In a school yard fight, 18-year-old Dhruv Mathur (Adarsh Gourav) impetuously hits a fellow student, breaking his leg. He then gets scared and runs away. When the school expels him, his parents send him to a boarding school. Away from home in the boarding school, Dhruv is ignorant about the ongoing crisis in his family. His life takes an unexpected turn as he gets the news of his father Diwakar Mathur's (Manoj Bajpayee) death in a car accident. As he copes with the tragedy, he seeks to find out what happened. Hidden truths begin to unravel. Even as his mother Nandini (Smita Tambe) struggles to shield him, Dhruv starts looking for answers. The search leads to a series of unexpected revelations, as he discovers the shades of his father's personality and his business situation he had never known before. He discovers that his father's business partner, Robin (Kumud Mishra), was involved in shady business dealings and that his father was a good man. Dhruv believes that Robin, his father's crooked business partner, must have had his father murdered. The reality turns out to be something else and Dhruv's mother was trying to withhold information in order to protect Dhruv. Turns out Dhruv's father had borrowed money to pay the workers at his unexpectedly closed factory. The film has an unexpected ending when he is shocked to discover that his father had essentially committed suicide in order to keep his word to pay back the loan he took from a bank owner, and to leave some money for Dhruv and his mother. Dhruv grows up in this process and decides to seek and apologize to the boy he had struck in school a few years earlier.

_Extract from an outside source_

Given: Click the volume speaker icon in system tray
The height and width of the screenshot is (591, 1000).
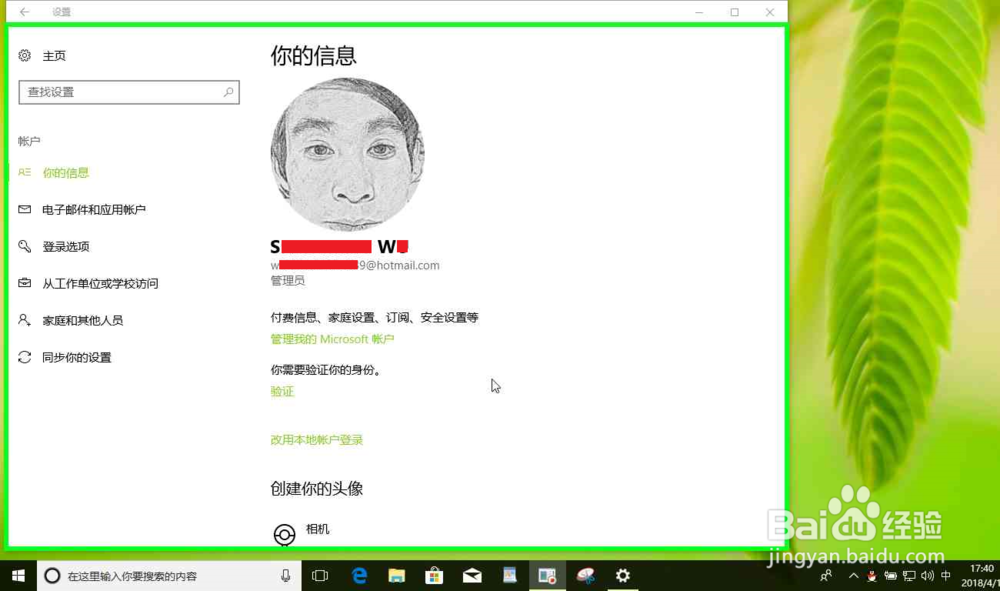Looking at the screenshot, I should click(927, 576).
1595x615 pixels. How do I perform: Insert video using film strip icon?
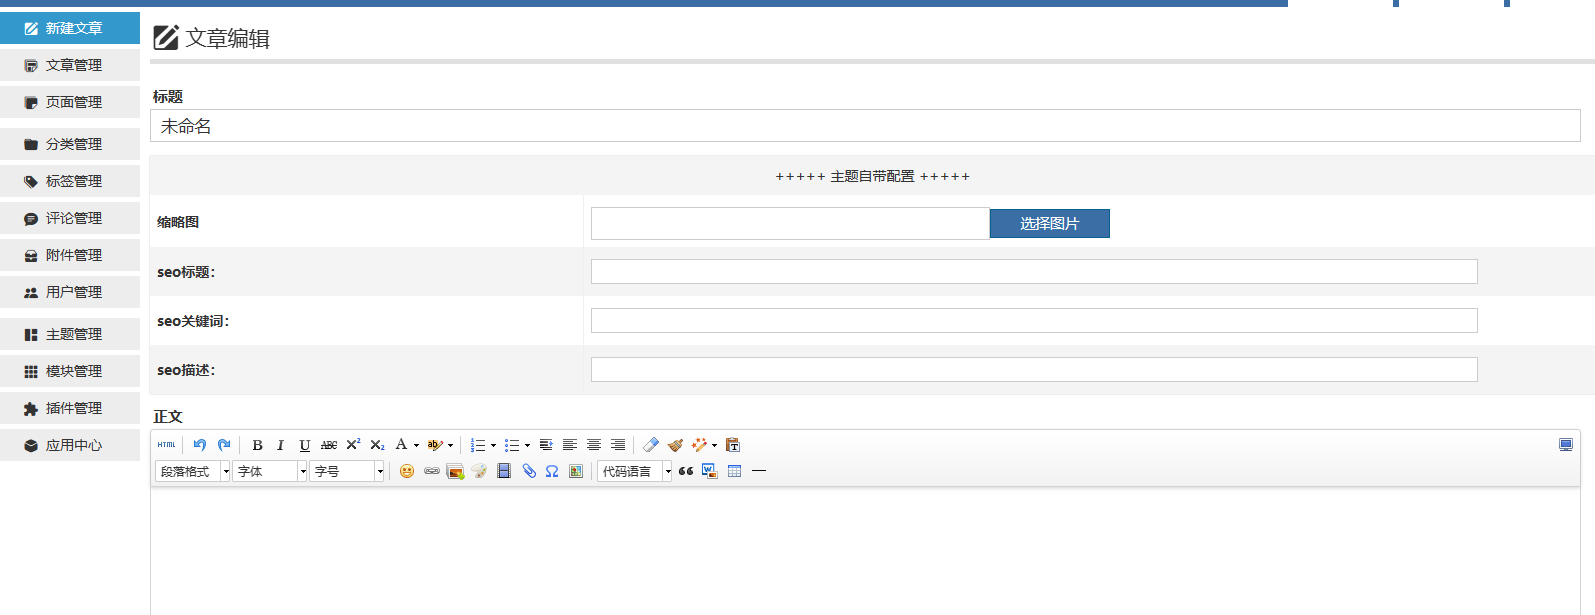click(504, 471)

The music of the film is composed by Amit Trivedi while the lyrics have been penned by Sidhant Mago.[4] The first song of the film titled as "Hai Baaki" sung by Arijit Singh was released 11 October 2017.

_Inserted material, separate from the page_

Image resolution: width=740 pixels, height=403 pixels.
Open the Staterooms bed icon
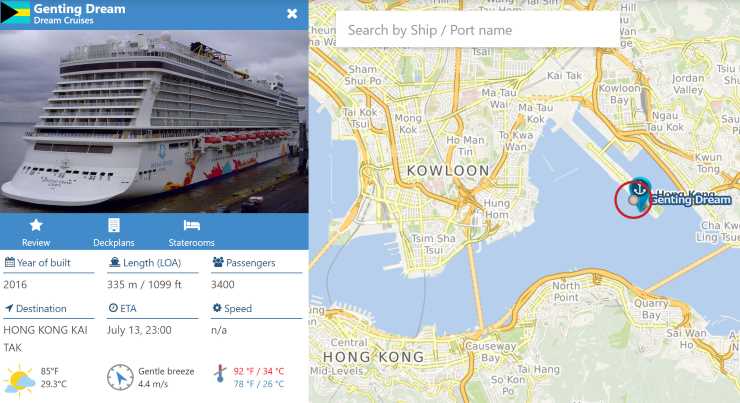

Rohit Vats of Hindustan Times gave the movie 3.5 out of 5 stars and stated, "Rukh has its own narrative technique. To categorise Rukh as an art-house film would be an injustice to Atanu Mukherjee's talent. It's a ‘different’ film, for the want of a better word."[5]
Times of India also rated the movie 3.5/5 and said, "It's a rare, mature thriller that delivers the goods and keeps you engrossed."[6]
Saibal Chatterjee of NDTV also gave the film 3.5 out of 5 stars and stated, "This film, an exemplar of the virtues of staying true to a chosen creative arc, announces the advent of a new writer-director clearly blessed with instinctive control over the medium."[7]
Koimoi gave the film a 3/5 rating and said, "Manoj Bajpayee Holds Your Guts Till The Last Second".[8]
Rajeev Masand also gave the movie 3 out of stars and stated, "Despite the overwhelming heaviness, and frankly a cop-out ending, the film is powered by its performances. Bajpayee and Tambe both have a melancholic stillness, while Gourav conveys angst and grief through restlessness."[9]